902 F.2d 30
Unpublished Disposition
NOTICE: Fourth Circuit I.O.P. 36.6 states that citation of unpublished dispositions is disfavored except for establishing res judicata, estoppel, or the law of the case and requires service of copies of cited unpublished dispositions of the Fourth Circuit.
UNITED STATES of America, Plaintiff-Appellee,
v.
Javier RAMIREZ-CARVAJAL, Defendant-Appellant.
UNITED STATES of America, Plaintiff-Appellee,
v.
Juan Manuel GOTAY, Defendant-Appellant.
Nos. 88-5628, 88-5629.
United States Court of Appeals, Fourth Circuit.
Argued (No. 88-5629) June 7, 1989.
Submitted (No. 88-5628) Dec. 1, 1989.
Decided April 13, 1990.
As Amended April 24, 1990.
Appeals from the United States District Court for the District of Maryland, at Baltimore. Alexander Harvey, II, Chief District Judge. (CR-88-45-H)
No. 88-5628--J. Burkhardt Beale, Boone, Beale, Carpenter & Cosby, Richmond, Va., for appellant.
Breckinridge L. Willcox, U.S. Atty., Lisa M. Griffin, Asst. U.S. Atty., Baltimore, Md., for appellee.
No. 88-5629 Robert Leslie Miller, Jr., Bel Air, Md., argued, for appellant; Howard Avrum Miliman, D'Alesandro, Miliman & Yerman, Baltimore, Md., on brief.
Lisa M. Griffin, Asst. U.S. Atty., Baltimore, Md., for appellee; Breckinridge L. Willcox, U.S. Atty., John V. Geise, Asst. U.S. Atty., Quincie Hopkins, Law Clerk, Baltimore, Md., for appellee.
D.Md.
SENTENCE VACATED AND REMANDED IN PART; AFFIRMED IN PART.

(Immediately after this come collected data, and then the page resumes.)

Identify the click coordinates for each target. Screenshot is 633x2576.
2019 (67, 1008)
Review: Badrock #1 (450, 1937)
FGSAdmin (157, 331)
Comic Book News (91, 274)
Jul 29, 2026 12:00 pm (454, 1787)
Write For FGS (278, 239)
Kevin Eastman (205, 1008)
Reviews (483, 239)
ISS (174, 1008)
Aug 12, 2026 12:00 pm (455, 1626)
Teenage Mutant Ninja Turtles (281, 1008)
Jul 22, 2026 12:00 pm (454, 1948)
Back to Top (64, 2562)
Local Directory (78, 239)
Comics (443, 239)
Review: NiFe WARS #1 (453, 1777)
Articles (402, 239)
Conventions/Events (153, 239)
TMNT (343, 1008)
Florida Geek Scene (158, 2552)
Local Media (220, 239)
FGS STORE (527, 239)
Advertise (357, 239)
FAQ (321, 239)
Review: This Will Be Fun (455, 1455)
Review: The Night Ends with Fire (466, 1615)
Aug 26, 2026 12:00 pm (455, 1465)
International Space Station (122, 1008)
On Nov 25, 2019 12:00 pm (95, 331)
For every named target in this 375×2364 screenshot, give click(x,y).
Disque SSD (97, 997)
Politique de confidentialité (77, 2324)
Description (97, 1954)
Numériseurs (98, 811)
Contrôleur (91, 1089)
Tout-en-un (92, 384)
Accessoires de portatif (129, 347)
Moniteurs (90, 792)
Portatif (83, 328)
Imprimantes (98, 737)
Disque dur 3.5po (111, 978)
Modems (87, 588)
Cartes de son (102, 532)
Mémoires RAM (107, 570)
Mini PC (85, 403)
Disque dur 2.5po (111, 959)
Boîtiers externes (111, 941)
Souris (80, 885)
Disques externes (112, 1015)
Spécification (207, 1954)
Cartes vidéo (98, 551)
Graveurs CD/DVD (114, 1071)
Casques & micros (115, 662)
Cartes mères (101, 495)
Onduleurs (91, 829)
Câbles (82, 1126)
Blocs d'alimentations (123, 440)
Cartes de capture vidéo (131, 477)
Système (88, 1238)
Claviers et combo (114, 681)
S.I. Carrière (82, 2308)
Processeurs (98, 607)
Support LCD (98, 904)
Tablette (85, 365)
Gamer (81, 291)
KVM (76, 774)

Before WIDENER, MURNAGHAN and WILKINS, Circuit Judges.
PER CURIAM:
I.
Case No. 88-5629, United States v. Juan Manuel Gotay, was argued on June 7, 1989. Gotay had been consolidated for appeal with case No. 88-5628, United States v. Javier Ramirez-Carvajal. Ramirez-Carvajal's attorney, however, defaulted upon the appeal, so another attorney was appointed for him. This appointed attorney filed a brief pursuant to Anders v. California, stating that he discerned no error in the case, whereupon Ramirez-Carvajal filed a brief pro se, and his case was submitted on the briefs on December 1, 1989.
II.
Juan Manuel Gotay appeals his conviction for conspiracy and possession with intent to distribute cocaine in violation of 21 U.S.C. Secs. 846 and 841(a)(1). Gotay contends that he was denied effective assistance of counsel and his case was prejudiced by the manner in which the court addressed his attorney during closing argument. He also contends that the court erred in instructing the jury. Finding no error, we affirm the judgment of the district court.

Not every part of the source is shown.